# Distributed Gradient Computation

## Distributed Gradient Computation

Distributed gradient computation appears when a differentiable program no longer fits comfortably on one device or one machine. The reason may be model size, data volume, sequence length, simulation resolution, or throughput requirements. At that point, automatic differentiation becomes a distributed systems problem.

The derivative rules remain local. The execution is no longer local.

A distributed AD system must compute gradients while coordinating:

- partitioned tensors,
- replicated parameters,
- communication collectives,
- remote memory,
- failure modes,
- synchronization,
- and numerical consistency.

### Basic Setting

Suppose the objective is:

$$
L(\theta) = \frac{1}{N}\sum_{i=1}^{N} \ell(x_i, \theta).
$$

A single machine can compute:

$$
\nabla_\theta L(\theta).
$$

In distributed training, the dataset or computation is split across workers.
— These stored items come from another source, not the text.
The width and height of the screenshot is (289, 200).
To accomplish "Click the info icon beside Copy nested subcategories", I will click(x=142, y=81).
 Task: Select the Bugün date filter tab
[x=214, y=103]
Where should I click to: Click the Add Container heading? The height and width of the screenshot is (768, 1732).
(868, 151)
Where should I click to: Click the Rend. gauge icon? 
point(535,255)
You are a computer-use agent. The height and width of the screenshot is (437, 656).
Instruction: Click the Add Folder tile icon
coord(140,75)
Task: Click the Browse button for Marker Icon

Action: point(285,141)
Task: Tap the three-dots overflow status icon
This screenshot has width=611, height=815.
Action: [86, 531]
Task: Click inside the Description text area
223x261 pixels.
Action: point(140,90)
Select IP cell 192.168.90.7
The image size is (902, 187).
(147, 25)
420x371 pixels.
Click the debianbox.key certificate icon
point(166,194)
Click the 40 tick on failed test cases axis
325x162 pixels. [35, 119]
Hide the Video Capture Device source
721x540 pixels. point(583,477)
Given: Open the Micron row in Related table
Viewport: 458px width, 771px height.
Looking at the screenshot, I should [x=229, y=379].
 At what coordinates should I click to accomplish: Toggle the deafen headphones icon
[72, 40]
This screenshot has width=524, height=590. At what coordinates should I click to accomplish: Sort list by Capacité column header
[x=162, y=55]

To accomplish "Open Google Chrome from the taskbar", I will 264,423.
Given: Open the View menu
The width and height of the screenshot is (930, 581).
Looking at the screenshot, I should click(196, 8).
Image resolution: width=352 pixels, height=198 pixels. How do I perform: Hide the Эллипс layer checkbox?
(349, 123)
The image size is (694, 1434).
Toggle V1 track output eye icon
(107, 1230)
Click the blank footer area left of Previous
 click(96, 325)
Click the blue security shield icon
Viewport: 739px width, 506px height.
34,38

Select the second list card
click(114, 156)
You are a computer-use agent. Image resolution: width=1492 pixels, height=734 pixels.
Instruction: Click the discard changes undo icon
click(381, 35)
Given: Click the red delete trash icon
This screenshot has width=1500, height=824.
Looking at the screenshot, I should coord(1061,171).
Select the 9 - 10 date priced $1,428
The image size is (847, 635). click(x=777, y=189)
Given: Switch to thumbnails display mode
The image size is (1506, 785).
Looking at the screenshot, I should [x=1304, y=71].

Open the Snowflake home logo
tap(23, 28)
Worker $k$ computes a local gradient:

$$
g_k = \nabla_\theta L_k(\theta).
$$

The global gradient is then:

$$
g = \frac{1}{K}\sum_{k=1}^{K} g_k.
$$

The mathematical operation is simple. The systems problem is not.

### Data Parallel Gradient Computation

In data parallelism, each worker stores a full copy of the model.

Each worker receives a different minibatch shard.

The steps are:

1. run forward pass on local data,
2. run backward pass locally,
3. synchronize gradients,
4. apply the same optimizer update on every worker.

For $K$ workers:

$$
g = \frac{1}{K}(g_1 + g_2 + \cdots + g_K).
$$

This is the most common distributed training pattern because it preserves the single-device programming model.

### All-Reduce

Gradient synchronization usually uses all-reduce.

All-reduce computes a reduction across workers and returns the result to every worker.

For gradients:

$$
(g_1, g_2, \dots, g_K)
\mapsto
\sum_{k=1}^{K} g_k.
$$

Every worker receives the same summed gradient.

After division by $K$, each worker applies the same update.

### Ring All-Reduce

Ring all-reduce partitions gradients into chunks.

Each worker sends chunks to neighbors in a ring.

The algorithm has two phases:

| Phase | Purpose |
|---|---|
| Reduce-scatter | Sum chunks and distribute ownership |
| All-gather | Share reduced chunks with all workers |

Ring all-reduce uses bandwidth efficiently, but latency grows with the number of workers.

### Communication Cost

If the parameter vector has size:

$$
|\theta|,
$$

then each worker must communicate gradient data proportional to:

$$
O(|\theta|).
$$

For large models, communication can dominate computation.

A model with billions of parameters may produce gradient tensors of many gigabytes per step.

### Gradient Bucketing

Systems reduce synchronization overhead by grouping gradients into buckets.

Instead of communicating each tensor separately, they communicate larger contiguous buffers.

This improves bandwidth efficiency.

Backward computation can overlap with communication:

- early layer gradients become ready late,
- later layer gradients become ready early,
- buckets are sent as soon as complete.

This overlap hides communication latency.

### Model Parallelism

Data parallelism fails when the model does not fit on one device.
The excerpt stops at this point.